At the 2026 Beijing Yizhuang Humanoid Robot Half Marathon, the humanoid robot “Flash” won the championship with an impressive finishing time of 50 minutes and 26 seconds. Behind this achievement lies a key technological innovation developed by the team of Professor Luo Xiaobing, Chinese Dean of the China-EU Institute for Clean and Renewable Energy (ICARE).

The robot’s advanced heat dissipation system incorporates the “slotless liquid magnetic coupling suspended micropump” developed by Professor Luo’s research team. This technology was successfully transferred to industry in 2023 through collaboration with Casstar and further developed into Huake CoolCore (Shanghai) Power Tech Co., Ltd., a technology enterprise specializing in liquid-cooled micropump systems.

This industrial breakthrough effectively solved one of the major technical bottlenecks faced by humanoid robots during long-duration and high-speed operation: overheating. By ensuring efficient thermal management, the technology played a crucial role in supporting the robot’s stable performance throughout the competition.

Advanced Liquid Cooling Technology for Humanoid Robots

The 2026 Beijing Yizhuang Half Marathon and Humanoid Robot Half Marathon attracted widespread public and scientific attention. While human runners naturally dissipate heat through perspiration, thermal management remains a critical challenge for humanoid robots operating continuously under intense physical conditions.

According to researchers from Huake CoolCore (Shanghai) Power Tech Co., Ltd., liquid cooling technology currently represents one of the most effective solutions for robotic heat dissipation. A typical robotic liquid cooling system consists of a circulation loop, a micropump, a water-cooled radiator, and associated pipelines. Heat generated by motors and moving components is transferred to the cooling liquid and then dissipated through the radiator system.

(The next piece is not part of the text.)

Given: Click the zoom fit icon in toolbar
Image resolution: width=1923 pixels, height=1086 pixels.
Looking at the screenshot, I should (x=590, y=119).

At the center of this system is the micropump, which must simultaneously satisfy three demanding requirements for humanoid robots: high performance, compact size, and exceptional reliability.

Based on liquid-magnetic coupling suspension technology, the research team developed the HD01 series high-speed suspended pumps, capable of achieving full-degree-of-freedom contactless rotor suspension, thereby completely eliminating mechanical friction.

Technical Advantages and Engineering Performance

The high-speed suspended pump developed by the team offers several major engineering advantages:

• Extremely High Rotational Speed. The pump can operate at rotational speeds exceeding 20,000 revolutions per minute, approximately three to six times faster than conventional solutions. This enables it to fully satisfy the cooling requirements of humanoid robot joint motors while overcoming complex pipeline resistance.

• Compact and Lightweight Design. The system can be miniaturized to a diameter of only 30 millimeters and weighs less than 100 grams, making it easy to integrate within robotic structures while having minimal impact on payload capacity.

• Exceptional Reliability and Impact Resistance.  Equipped with a specialized shock-dissipation structure, the pump can withstand impact forces up to 500G during operation. This allows it to tolerate strong vibrations and accidental falls while maintaining continuous and stable performance.

Together, these characteristics provide an effective solution combining compactness, high efficiency, and long-term operational reliability for advanced humanoid robotics applications.

From Scientific Research to Industrial Application

Professor Luo Xiaobing’s research team successfully transformed this laboratory innovation into industrial technology through collaboration with industry partners and startup incubation platforms. Under the support of Casstar and its alumni innovation ecosystem, the technology evolved into a specialized high-tech enterprise capable of delivering practical engineering solutions for emerging robotic industries.

Mi Lei, founding partner of Casstar, emphasized that one of the key similarities between human long-distance runners and marathon-running humanoid robots lies in efficient heat dissipation. Just as the human body regulates temperature through perspiration, robots rely on liquid cooling systems to continuously remove heat generated by motors and mechanical movement. Without effective thermal management, robots would quickly suffer from overheating and operational failure during prolonged activity.

Broader Significance for Advanced Engineering and Robotics

The success of “Flash” in the Beijing Yizhuang Humanoid Robot Half Marathon demonstrates not only progress in humanoid robotics, but also the growing importance of interdisciplinary engineering innovation combining fluid mechanics, thermal management, advanced manufacturing, and intelligent systems.

From laboratory research to industrial deployment, the achievements of Huazhong University of Science and Technology continue to contribute to cutting-edge technological development in fields such as robotics, intelligent manufacturing, and sustainable engineering systems.

This accomplishment also highlights the important role played by ICARE and its associated research teams in promoting innovation at the intersection of energy systems, advanced engineering technologies, and industrial transformation.